Vice-campeão mundial em mortes pelo COVID-19, e com 70% dos brasileiros dependentes exclusivamente do serviço público de saúde, o Brasil contou com a atuação do SUS para lidar com a complexidade da pandemia. Oswaldo Tanaka, diretor da Faculdade de Saúde Pública da Universidade de São Paulo (USP), ressaltou, em entrevista à CNN, a importância do sistema nesse contexto: “Acredito plenamente que o SUS foi essencial para o Brasil. Se não o tivéssemos, em um país de 200 milhões de habitantes, com essa extensão, haveria muito mais mortes.”

Outros especialistas, porém, destacam os problemas anteriores ao COVID, evidenciados pela pandemia. Falando à Agência Brasil, o presidente da Associação Médica Brasileira (AMB), César Eduardo Fernandes classificou a resposta do SUS como “de razoável para boa”, com muitos hospitais sendo reequipados e equipes médicas reforçadas. Mas, relembrou as consequências dos cortes destinados à atenção básica nos últimos anos: “Nesse período de pandemia, os profissionais estariam mais preparados para dar o primeiro atendimento e uma filtragem correta desses casos, não haveria necessidade dessa ida em massa para os serviços hospitalares.”

Privatização é opção?

Em outubro de 2020, o presidente Jair Bolsonaro assinou o decreto 10.530, que liberava estudos para a inclusão das Unidades Básicas de Saúde no Programa de Parcerias de Investimentos (PPI) do governo federal. A ideia foi mal recebida, tanto nas redes sociais, quanto por autoridades oficiais. 

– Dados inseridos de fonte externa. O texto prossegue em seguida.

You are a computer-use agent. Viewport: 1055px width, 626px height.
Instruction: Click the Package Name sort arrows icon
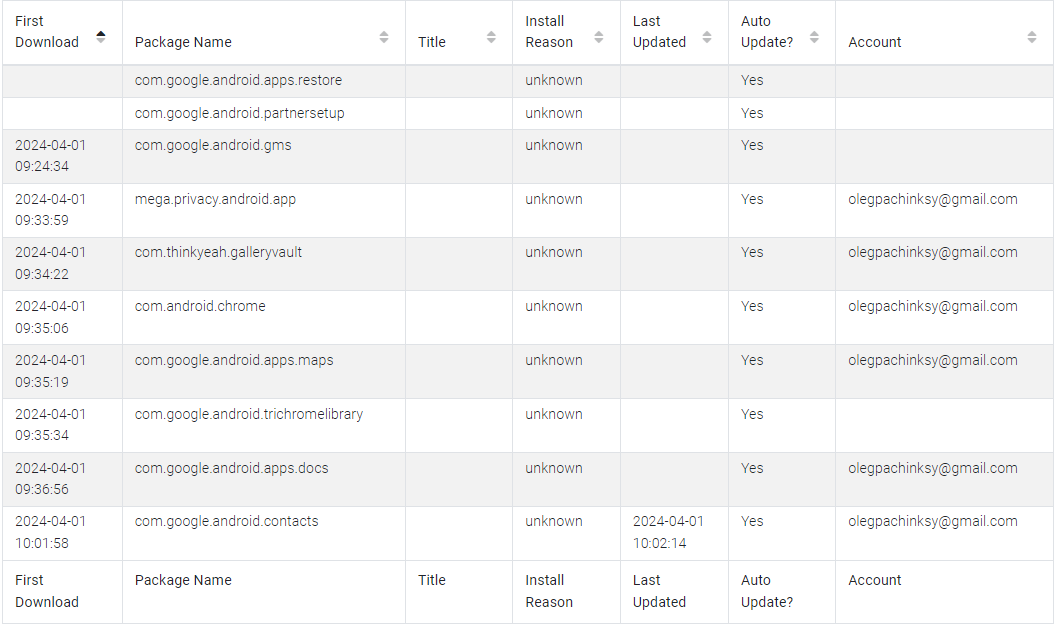[x=384, y=37]
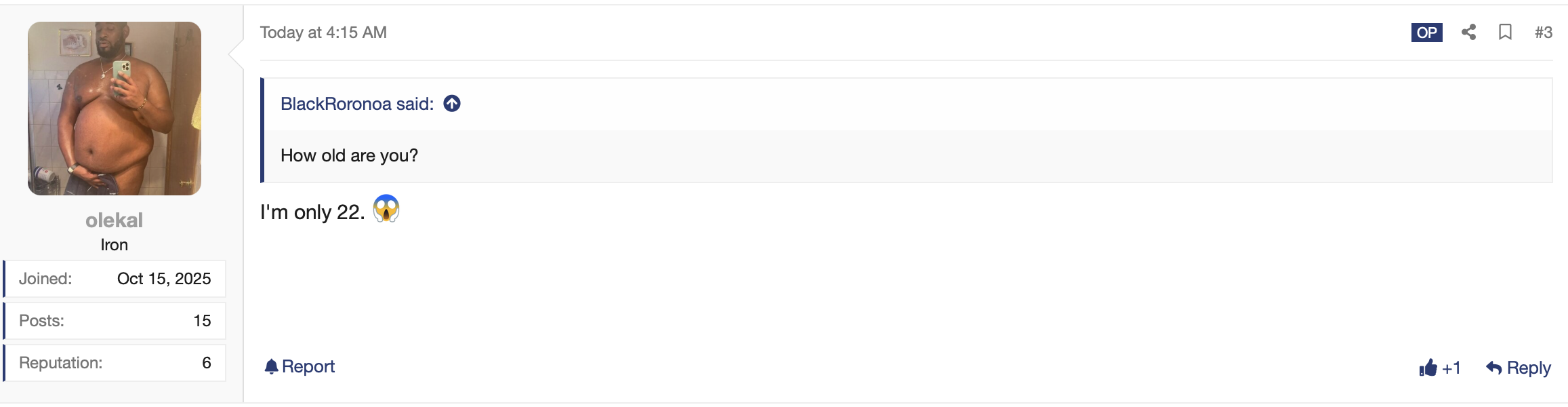Click the Report bell icon
The width and height of the screenshot is (1568, 407).
271,366
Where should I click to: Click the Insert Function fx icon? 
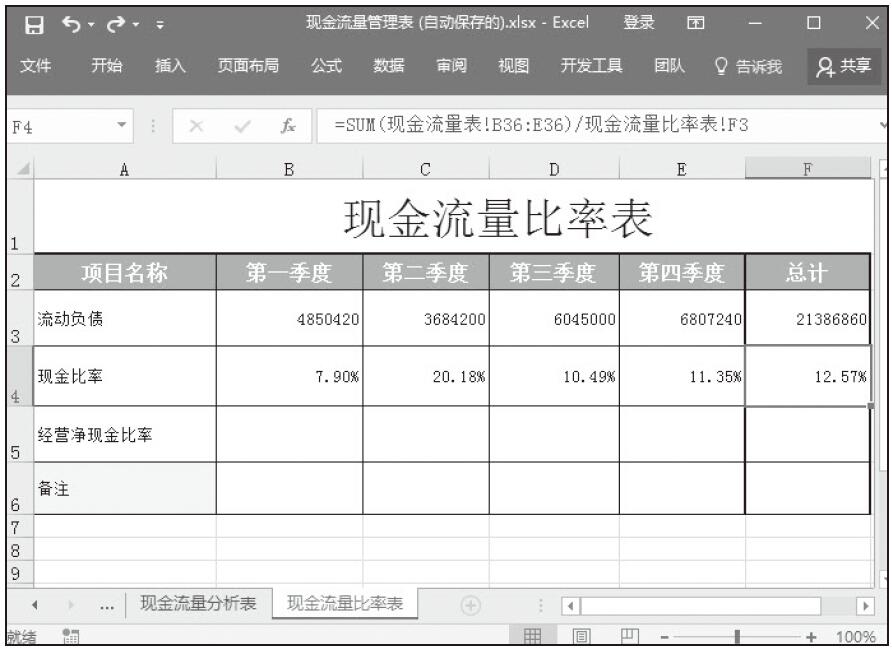[287, 127]
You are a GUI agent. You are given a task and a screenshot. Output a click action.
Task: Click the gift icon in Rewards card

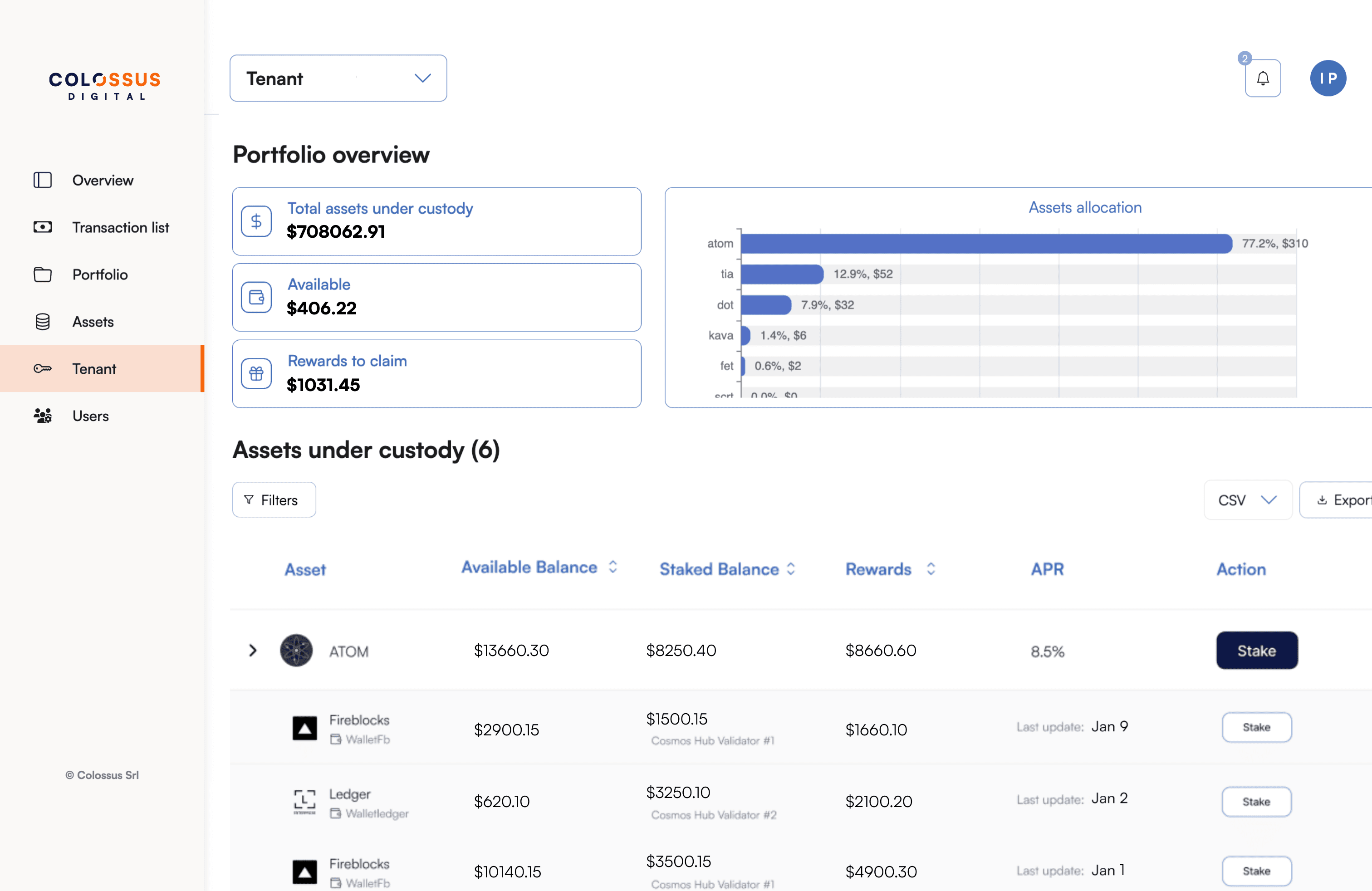256,373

O presidente do Conselho Nacional de Saúde (CNS), Fernando Pigatto declarou: “Estamos nos posicionando perante toda população brasileira como sempre nos posicionamos: contra qualquer tipo de privatização, retirada de direitos e fragilização do SUS.”

Em entrevista ao jornal O Globo, o presidente do Conselho Nacional de Secretários de Saúde (Conass), que representa os secretários estaduais, Carlos Eduardo Lula, foi ainda mais crítico: “É uma loucura ter um decreto do Ministério da Economia para falar sobre atenção primária. É muito esquisito esse modelo, porque parece ser uma PPP (parceria público-privada), mas não deixa claro. Essa PPP só tem sentido em grandes obras e não em pequenas obras como é o caso de uma UBS. A UBS em tese não é lucrativa para gerar investimento por parte da empresa para fazer isso.”

No dia seguinte, após a repercussão negativa, Bolsonaro revogou o decreto. O debate sobre privatização do SUS, entretanto, é antigo e volta a ser discutido de tempos em tempos. As propostas, em geral, nascem como resposta às filas para consultas agendadas, à falta de pessoal e de recursos, e ao investimento público que o sistema demanda, sem lucro monetário em retorno. Os especialistas costumam se posicionar como nesta última ocasião: são fortemente contrários. O Professor de Administração Pública da Universidade Estadual Paulista (Unesp), Álvaro Guedes pontua em entrevista à GauchaZH: “É preciso cuidado, porque é inconstitucional privatizar a saúde pública.”

Saúde antes do SUS

Antes da colonização portuguesa, os únicos tratamentos disponíveis no território brasileiro eram provenientes da medicina indígena. Através do íntimo conhecimento da fauna e da flora local, os habitantes originais do país desenvolveram medicamentos e cuidados que são utilizados até hoje: do boldo contra a prisão de ventre, até o abacaxi como diurético. “Nossas concepções de saúde e doença passam por outra lógica. E nossas técnicas são muito mais voltadas a partir da consideração de que o corpo é afetado por uma rede de relações com a água, a floresta e o ar”, explica João Paulo Tukano, indígena da etnia tukano, em entrevista ao National Geographic Brasil.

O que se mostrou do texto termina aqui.